Microsoft loves white papers done by others, making claims which benefit it. It's a key marketing strategy. The fact that Red Hat is engaging here is a positive sign. The fact that Red Hat is competing actively for government business is another positive sign.
Written by Dana Blankenhorn, Inactive

One of the most time-honored traditions of technology marketing is the white paper. It appears as an unbiased, scientific study of an important problem, but there is usually a vendor behind it.

Red Hat is learning how to play this game, but at a cost and in a manner open source can live with.

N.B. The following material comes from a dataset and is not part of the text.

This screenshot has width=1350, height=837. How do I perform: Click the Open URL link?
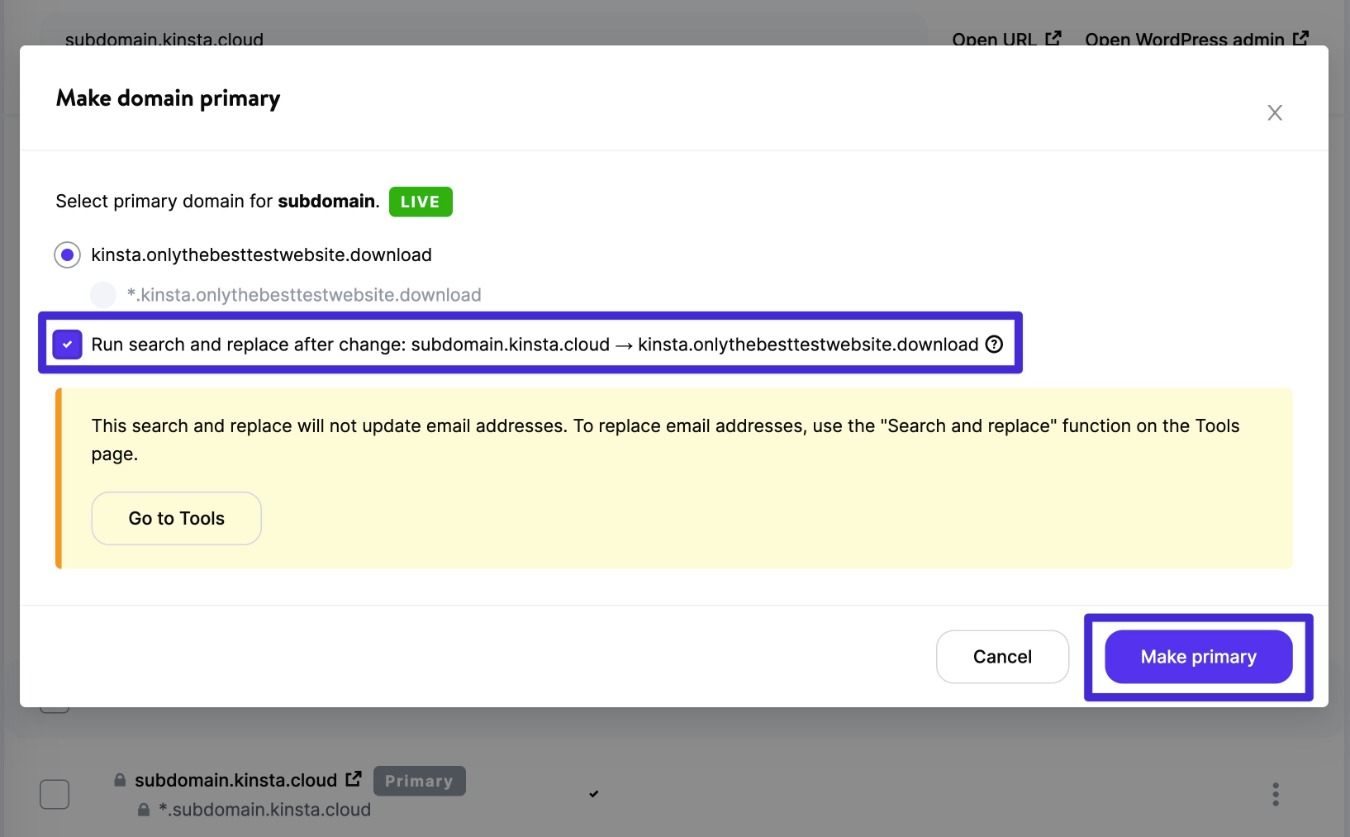coord(994,39)
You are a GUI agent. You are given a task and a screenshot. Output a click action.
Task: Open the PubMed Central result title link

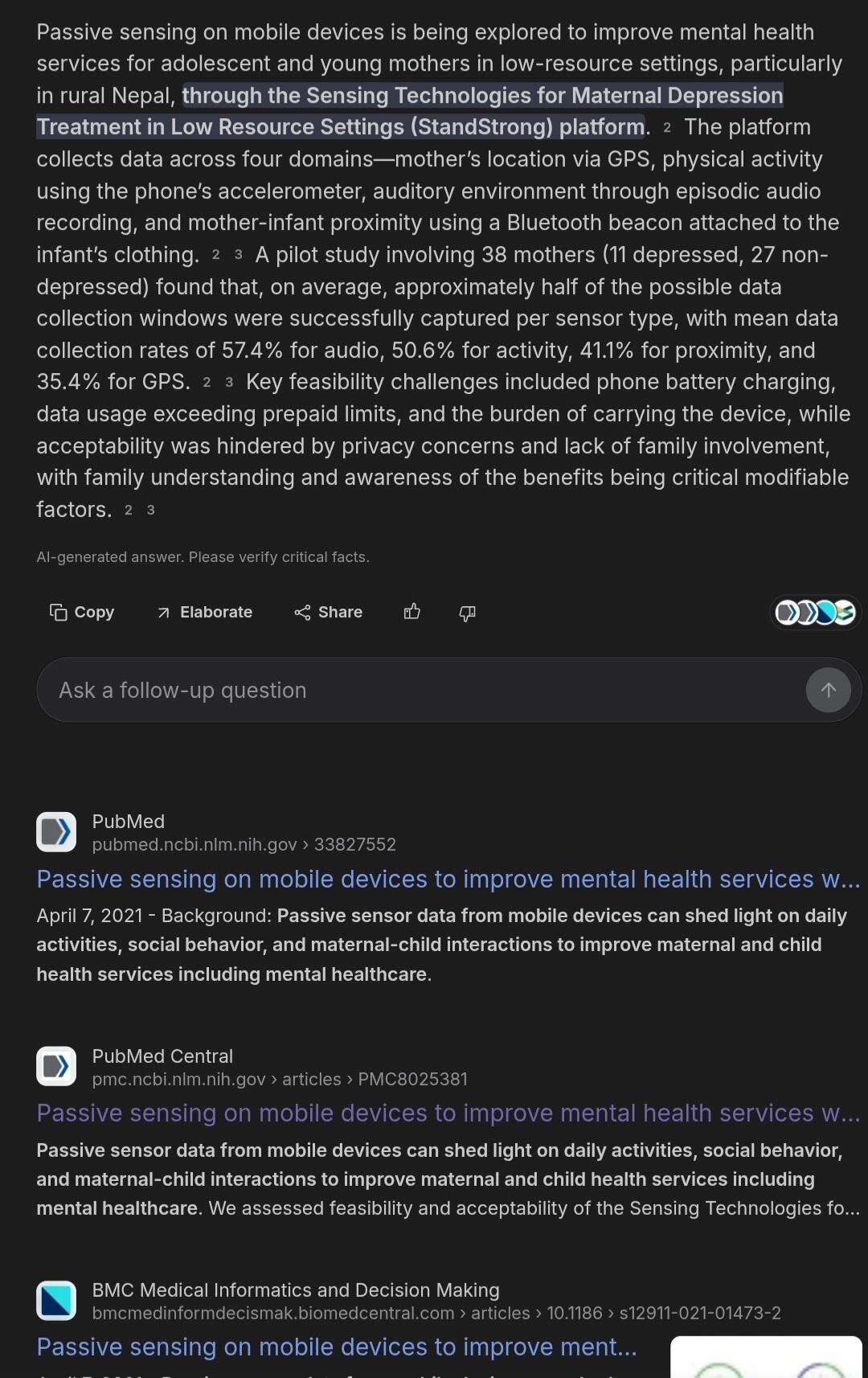tap(448, 1113)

Thus we have this PDF, under the byline of Caroline Boyd, which states your government would save about $24 billion over three years by switching to open soruce, virtualization and cloud computing.

The paper, from the MeriTalk community, is mostly charts and assertions. Microsoft was quick to discredit it, saying it tries to simplify a complex problem, and that while clouds and virtualization are cool open source is "just a business model."

The merits are less important to me here than the method and the engagement.

Microsoft loves white papers done by others, making claims which benefit it. It's a key marketing strategy. The fact that Red Hat is engaging here is a positive sign. The fact that Red Hat is competing actively for government business is another positive sign.

By doing this through MeriTalk, which is filled with techie bling like podcasts and video, and which aims to bring actual federal employees to the party, Red Hat appears to be bleeding edge when it's really doing something out of the 1950s. A nice touch.

All this is, of course, part of a larger game. With a new Administration comes the hope for new approaches in contracting, and new favorites among contractors. Now is a good time for open source to pounce on this opportunity.

It's also more fun to make proprietary interests respond to open source rather than have it be the other way around.